He would duel first with words? Against us who have the poets and the Word of the Quran? But for one moment, fear churns in my stomach. Muhammad is dead. And I don’t have the greatest living poetess at my side. In fact, I’ve come surging all this way with Islam as the excuse; truly, however, for her—
But that is pagan idolatry. The Sword of God must lose with such an admission. And the Sword of God must not lose.
I reel my horse just beyond the commander’s lance throw. Let no one see through my soul. “O enemy of God,” I call back. “Come near me yourself so that I may take your head.”

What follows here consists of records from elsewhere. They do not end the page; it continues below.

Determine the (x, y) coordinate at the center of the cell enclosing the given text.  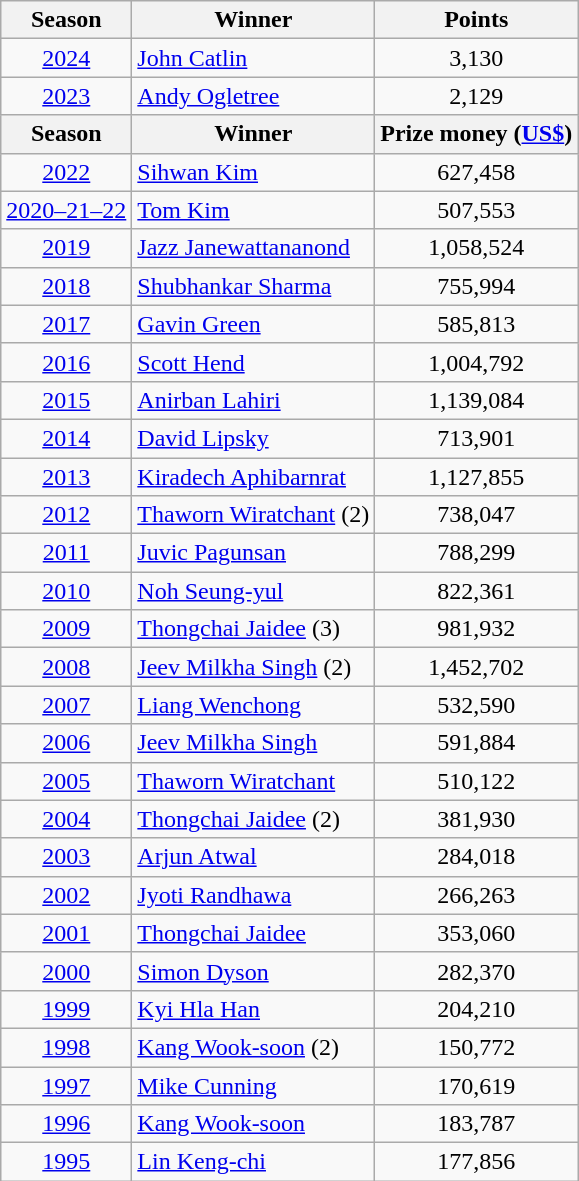
170,619 (476, 1085)
2003 (66, 857)
381,930 (476, 819)
2004 (66, 819)
1999 (66, 1009)
1,127,855 (476, 477)
788,299 (476, 553)
532,590 (476, 705)
Kyi Hla Han (254, 1009)
Points (476, 20)
Prize money (US$) (476, 134)
2017 (66, 324)
2002 (66, 895)
2010 (66, 591)
2015 (66, 400)
Anirban Lahiri (254, 400)
2000 (66, 971)
Jyoti Randhawa (254, 895)
Juvic Pagunsan (254, 553)
2024 (66, 58)
Kang Wook-soon (254, 1124)
1,452,702 (476, 667)
282,370 (476, 971)
1,139,084 (476, 400)
2020–21–22 (66, 210)
Andy Ogletree (254, 96)
Jeev Milkha Singh (254, 743)
507,553 (476, 210)
Jazz Janewattananond (254, 248)
2023 (66, 96)
John Catlin (254, 58)
1998 (66, 1047)
2022 (66, 172)
284,018 (476, 857)
Jeev Milkha Singh (2) (254, 667)
2013 (66, 477)
Sihwan Kim (254, 172)
2007 (66, 705)
Mike Cunning (254, 1085)
150,772 (476, 1047)
266,263 (476, 895)
713,901 (476, 438)
2009 (66, 629)
1,058,524 (476, 248)
177,856 (476, 1162)
2019 (66, 248)
David Lipsky (254, 438)
1995 (66, 1162)
Shubhankar Sharma (254, 286)
2006 (66, 743)
Thongchai Jaidee (2) (254, 819)
2018 (66, 286)
1996 (66, 1124)
591,884 (476, 743)
738,047 (476, 515)
3,130 (476, 58)
183,787 (476, 1124)
Simon Dyson (254, 971)
Thongchai Jaidee (254, 933)
204,210 (476, 1009)
755,994 (476, 286)
2014 (66, 438)
Liang Wenchong (254, 705)
2008 (66, 667)
Thaworn Wiratchant (2) (254, 515)
510,122 (476, 781)
1,004,792 (476, 362)
2005 (66, 781)
Lin Keng-chi (254, 1162)
Scott Hend (254, 362)
Tom Kim (254, 210)
1997 (66, 1085)
2012 (66, 515)
2011 (66, 553)
Kiradech Aphibarnrat (254, 477)
585,813 (476, 324)
Noh Seung-yul (254, 591)
Thongchai Jaidee (3) (254, 629)
Gavin Green (254, 324)
Kang Wook-soon (2) (254, 1047)
822,361 (476, 591)
2001 (66, 933)
Thaworn Wiratchant (254, 781)
Arjun Atwal (254, 857)
2,129 (476, 96)
353,060 (476, 933)
627,458 (476, 172)
981,932 (476, 629)
2016 (66, 362)
For the text-containing cell, return its midpoint in [x, y] coordinate format. 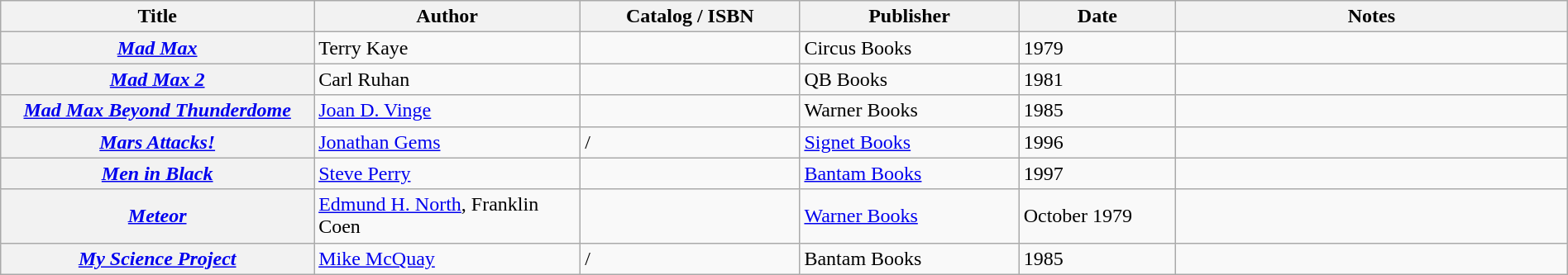
Mike McQuay [447, 259]
Catalog / ISBN [690, 17]
1979 [1097, 48]
Terry Kaye [447, 48]
Notes [1372, 17]
Joan D. Vinge [447, 111]
Mad Max Beyond Thunderdome [157, 111]
Publisher [910, 17]
1997 [1097, 174]
Mad Max 2 [157, 79]
October 1979 [1097, 217]
Mad Max [157, 48]
Jonathan Gems [447, 142]
Signet Books [910, 142]
Carl Ruhan [447, 79]
Men in Black [157, 174]
Title [157, 17]
1981 [1097, 79]
Date [1097, 17]
Author [447, 17]
My Science Project [157, 259]
Mars Attacks! [157, 142]
Edmund H. North, Franklin Coen [447, 217]
QB Books [910, 79]
1996 [1097, 142]
Meteor [157, 217]
Steve Perry [447, 174]
Circus Books [910, 48]
Extract the (X, Y) coordinate from the center of the cell holding the provided text.  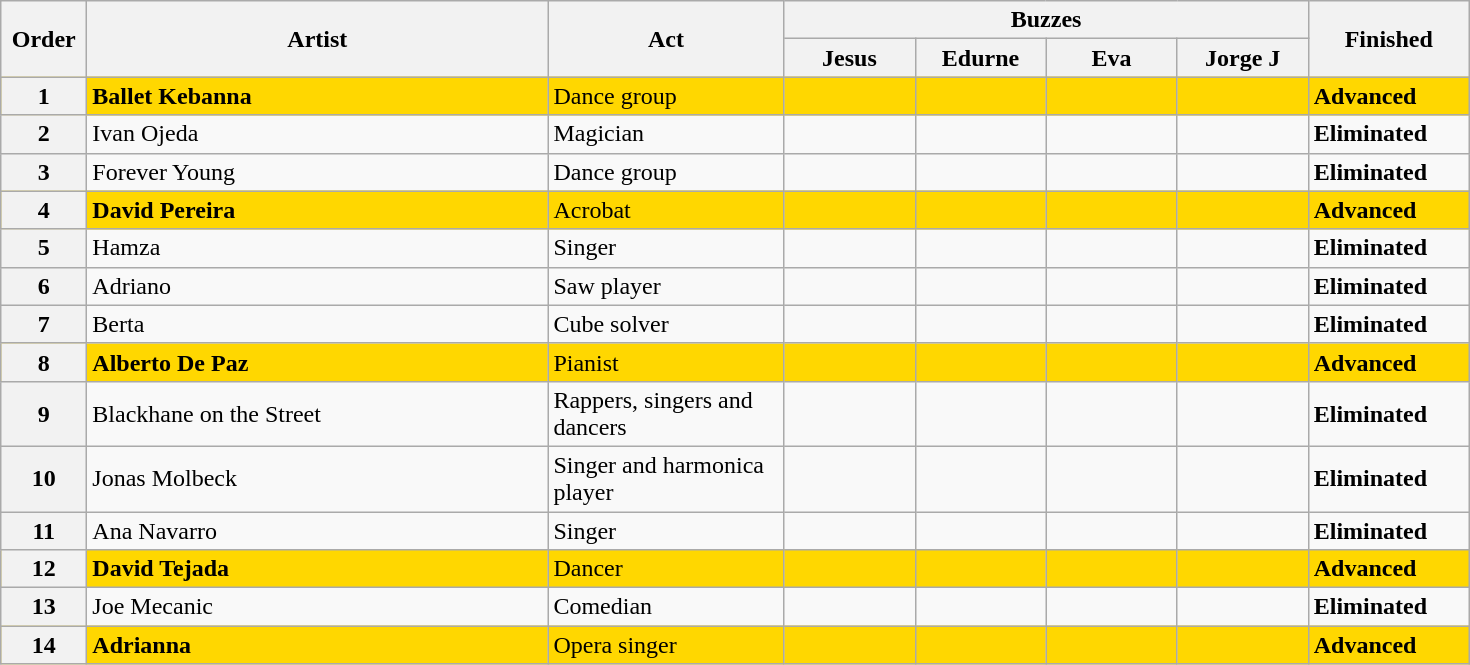
Magician (666, 134)
Edurne (980, 58)
13 (44, 607)
8 (44, 362)
Cube solver (666, 324)
14 (44, 645)
Artist (318, 39)
Singer and harmonica player (666, 478)
Pianist (666, 362)
Comedian (666, 607)
4 (44, 210)
Eva (1112, 58)
12 (44, 569)
5 (44, 248)
Order (44, 39)
Acrobat (666, 210)
Opera singer (666, 645)
Adrianna (318, 645)
1 (44, 96)
Jesus (850, 58)
Blackhane on the Street (318, 414)
Hamza (318, 248)
3 (44, 172)
Buzzes (1046, 20)
Ballet Kebanna (318, 96)
Forever Young (318, 172)
Finished (1388, 39)
2 (44, 134)
9 (44, 414)
Jonas Molbeck (318, 478)
Adriano (318, 286)
11 (44, 531)
6 (44, 286)
Rappers, singers and dancers (666, 414)
Joe Mecanic (318, 607)
Ivan Ojeda (318, 134)
Jorge J (1242, 58)
Alberto De Paz (318, 362)
Dancer (666, 569)
10 (44, 478)
Act (666, 39)
Berta (318, 324)
Saw player (666, 286)
David Tejada (318, 569)
7 (44, 324)
David Pereira (318, 210)
Ana Navarro (318, 531)
Extract the (X, Y) coordinate from the center of the cell holding the provided text.  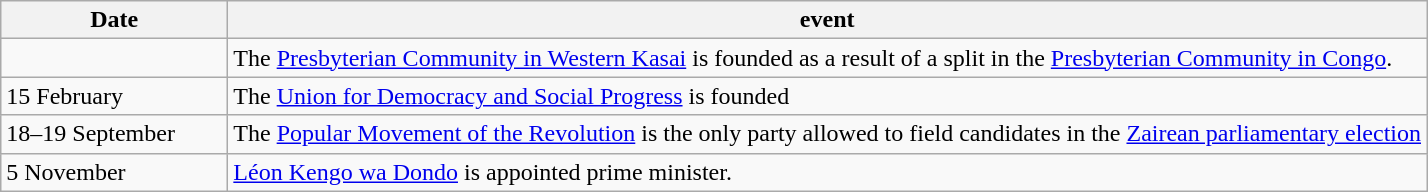
18–19 September (114, 134)
Léon Kengo wa Dondo is appointed prime minister. (828, 172)
5 November (114, 172)
The Presbyterian Community in Western Kasai is founded as a result of a split in the Presbyterian Community in Congo. (828, 58)
Date (114, 20)
The Union for Democracy and Social Progress is founded (828, 96)
15 February (114, 96)
event (828, 20)
The Popular Movement of the Revolution is the only party allowed to field candidates in the Zairean parliamentary election (828, 134)
Return (x, y) of the center of cell containing provided text 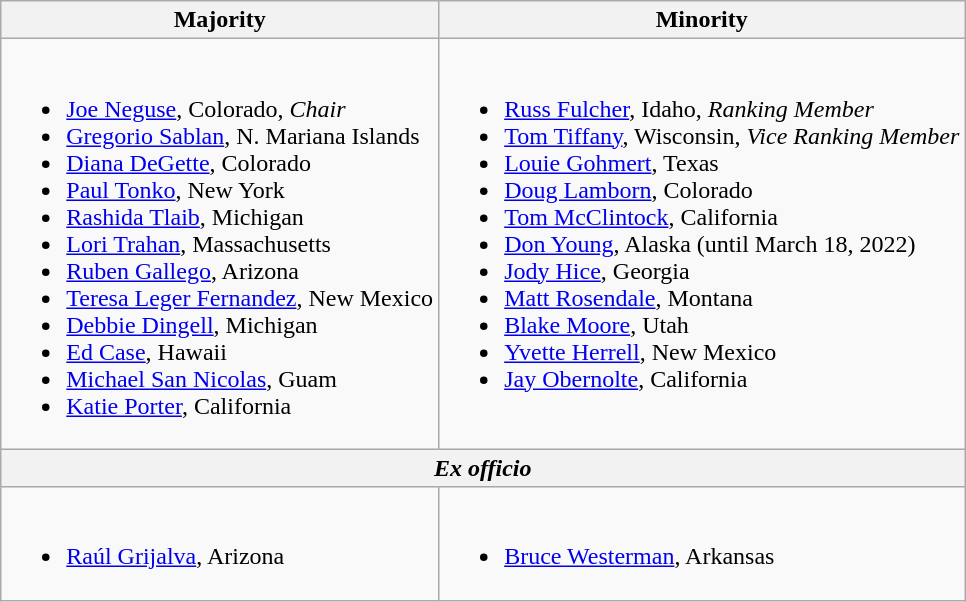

The sun glints off his heavy armor. It must be like an oven in there. And under the red horsehair bristles of his helmet, sweat must blind him. Far better to be in clothes suited to this place. Far better to be under a red turban within which is wound a lock of the Prophet’s hair, blessings on him. Better to have the wind whipping through my loose robes.
Still the fool talks gently, as if coaxing a wild colt to him: “O Arab brother, what makes you come to fight?”
If he only knew. If any of them knew.
“Have you no fear that if I kill you, O Arab brother, your men will be left without a commander?”
“O enemy of God, I have with me men who regard death as a blessing and this life as an illusion. And who are you against such a force?”
That I pretend he is a nobody finally irks him to a loss of patience. He has a battlecry of his own: “I am the champion of Syria. I am the killer of Persians.”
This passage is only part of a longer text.